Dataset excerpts
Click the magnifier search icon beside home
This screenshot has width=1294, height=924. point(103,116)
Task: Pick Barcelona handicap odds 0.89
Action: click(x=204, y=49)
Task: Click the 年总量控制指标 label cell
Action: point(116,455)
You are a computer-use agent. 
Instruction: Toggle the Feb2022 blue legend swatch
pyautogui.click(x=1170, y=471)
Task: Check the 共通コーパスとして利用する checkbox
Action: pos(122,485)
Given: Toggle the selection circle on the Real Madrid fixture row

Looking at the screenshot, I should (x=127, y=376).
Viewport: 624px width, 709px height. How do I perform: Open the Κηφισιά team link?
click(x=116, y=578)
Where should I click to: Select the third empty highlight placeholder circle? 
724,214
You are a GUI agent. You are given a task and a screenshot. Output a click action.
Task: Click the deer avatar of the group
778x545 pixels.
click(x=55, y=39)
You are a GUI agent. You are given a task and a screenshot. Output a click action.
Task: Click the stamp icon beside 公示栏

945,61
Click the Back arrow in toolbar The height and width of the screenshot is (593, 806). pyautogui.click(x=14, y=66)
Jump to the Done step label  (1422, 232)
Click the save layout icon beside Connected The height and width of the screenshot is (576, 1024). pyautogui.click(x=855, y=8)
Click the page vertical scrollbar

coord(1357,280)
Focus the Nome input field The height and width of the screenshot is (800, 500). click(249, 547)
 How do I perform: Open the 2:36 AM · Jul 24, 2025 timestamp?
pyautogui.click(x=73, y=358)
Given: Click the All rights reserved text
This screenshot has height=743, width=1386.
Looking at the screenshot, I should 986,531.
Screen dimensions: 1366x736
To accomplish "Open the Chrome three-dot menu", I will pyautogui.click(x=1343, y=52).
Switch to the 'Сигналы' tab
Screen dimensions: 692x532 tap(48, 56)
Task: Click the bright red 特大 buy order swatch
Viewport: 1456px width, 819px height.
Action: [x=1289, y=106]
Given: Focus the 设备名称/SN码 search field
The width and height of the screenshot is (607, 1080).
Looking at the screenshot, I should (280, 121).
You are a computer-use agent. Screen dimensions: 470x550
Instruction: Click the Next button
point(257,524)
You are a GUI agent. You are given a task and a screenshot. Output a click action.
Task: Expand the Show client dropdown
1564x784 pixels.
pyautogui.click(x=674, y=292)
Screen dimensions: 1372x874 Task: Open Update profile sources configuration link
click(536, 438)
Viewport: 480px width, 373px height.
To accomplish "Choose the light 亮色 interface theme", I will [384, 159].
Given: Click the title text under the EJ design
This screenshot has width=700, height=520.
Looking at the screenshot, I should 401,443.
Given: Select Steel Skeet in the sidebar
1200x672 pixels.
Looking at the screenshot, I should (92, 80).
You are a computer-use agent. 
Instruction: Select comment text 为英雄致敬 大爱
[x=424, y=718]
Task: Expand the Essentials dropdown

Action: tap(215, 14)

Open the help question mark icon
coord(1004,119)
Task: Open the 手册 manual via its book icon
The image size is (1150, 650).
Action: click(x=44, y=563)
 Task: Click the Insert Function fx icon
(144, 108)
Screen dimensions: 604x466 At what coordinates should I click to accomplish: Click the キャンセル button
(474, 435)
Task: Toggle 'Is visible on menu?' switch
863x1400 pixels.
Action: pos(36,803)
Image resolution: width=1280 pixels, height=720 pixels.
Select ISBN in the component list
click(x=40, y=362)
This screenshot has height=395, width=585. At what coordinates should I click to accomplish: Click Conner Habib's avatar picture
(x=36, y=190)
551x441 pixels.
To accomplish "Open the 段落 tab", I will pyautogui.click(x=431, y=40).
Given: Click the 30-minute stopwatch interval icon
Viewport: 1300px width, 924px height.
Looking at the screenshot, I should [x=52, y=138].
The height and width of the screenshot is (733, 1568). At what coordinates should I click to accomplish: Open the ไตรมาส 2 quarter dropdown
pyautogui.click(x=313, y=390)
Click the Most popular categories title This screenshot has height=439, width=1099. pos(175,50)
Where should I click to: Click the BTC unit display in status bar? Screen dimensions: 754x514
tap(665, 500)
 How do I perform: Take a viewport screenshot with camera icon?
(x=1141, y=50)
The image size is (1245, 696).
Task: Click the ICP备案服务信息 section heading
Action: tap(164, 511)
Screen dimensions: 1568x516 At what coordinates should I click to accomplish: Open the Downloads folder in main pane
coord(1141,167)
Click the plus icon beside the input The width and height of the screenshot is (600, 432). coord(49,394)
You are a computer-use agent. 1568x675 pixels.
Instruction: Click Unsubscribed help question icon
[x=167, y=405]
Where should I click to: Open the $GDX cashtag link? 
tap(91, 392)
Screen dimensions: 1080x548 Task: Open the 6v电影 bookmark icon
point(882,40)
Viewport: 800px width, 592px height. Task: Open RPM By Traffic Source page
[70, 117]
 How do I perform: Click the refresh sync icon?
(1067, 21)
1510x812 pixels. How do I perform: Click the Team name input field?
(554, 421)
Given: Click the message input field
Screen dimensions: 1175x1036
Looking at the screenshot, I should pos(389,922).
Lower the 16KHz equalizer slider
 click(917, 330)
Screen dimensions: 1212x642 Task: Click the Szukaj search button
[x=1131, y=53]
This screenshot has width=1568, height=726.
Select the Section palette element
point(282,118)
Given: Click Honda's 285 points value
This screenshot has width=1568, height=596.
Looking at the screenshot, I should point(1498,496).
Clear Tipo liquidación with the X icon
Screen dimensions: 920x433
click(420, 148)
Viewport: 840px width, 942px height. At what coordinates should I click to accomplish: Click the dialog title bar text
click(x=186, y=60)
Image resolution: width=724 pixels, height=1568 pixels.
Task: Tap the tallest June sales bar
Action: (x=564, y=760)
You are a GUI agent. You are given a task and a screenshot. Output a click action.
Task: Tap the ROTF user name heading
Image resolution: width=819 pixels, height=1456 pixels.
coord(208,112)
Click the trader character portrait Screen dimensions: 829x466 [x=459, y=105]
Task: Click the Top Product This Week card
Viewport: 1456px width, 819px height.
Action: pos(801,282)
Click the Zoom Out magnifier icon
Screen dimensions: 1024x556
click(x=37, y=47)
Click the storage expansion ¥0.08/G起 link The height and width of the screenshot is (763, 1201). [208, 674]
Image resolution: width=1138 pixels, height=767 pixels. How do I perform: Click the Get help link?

## [WHAT YOU NEED TO DO]
In the entries above, find the line with "The width and height of the screenshot is (607, 1080)." and the line with "Given: Select Steel Skeet in the sidebar", then set down exactly those two and every line between them, nothing else.

## [EXERCISE RESULT]
The width and height of the screenshot is (607, 1080).
Looking at the screenshot, I should (280, 121).
You are a computer-use agent. Screen dimensions: 470x550
Instruction: Click the Next button
point(257,524)
You are a GUI agent. You are given a task and a screenshot. Output a click action.
Task: Expand the Show client dropdown
1564x784 pixels.
pyautogui.click(x=674, y=292)
Screen dimensions: 1372x874 Task: Open Update profile sources configuration link
click(536, 438)
Viewport: 480px width, 373px height.
To accomplish "Choose the light 亮色 interface theme", I will [384, 159].
Given: Click the title text under the EJ design
This screenshot has width=700, height=520.
Looking at the screenshot, I should 401,443.
Given: Select Steel Skeet in the sidebar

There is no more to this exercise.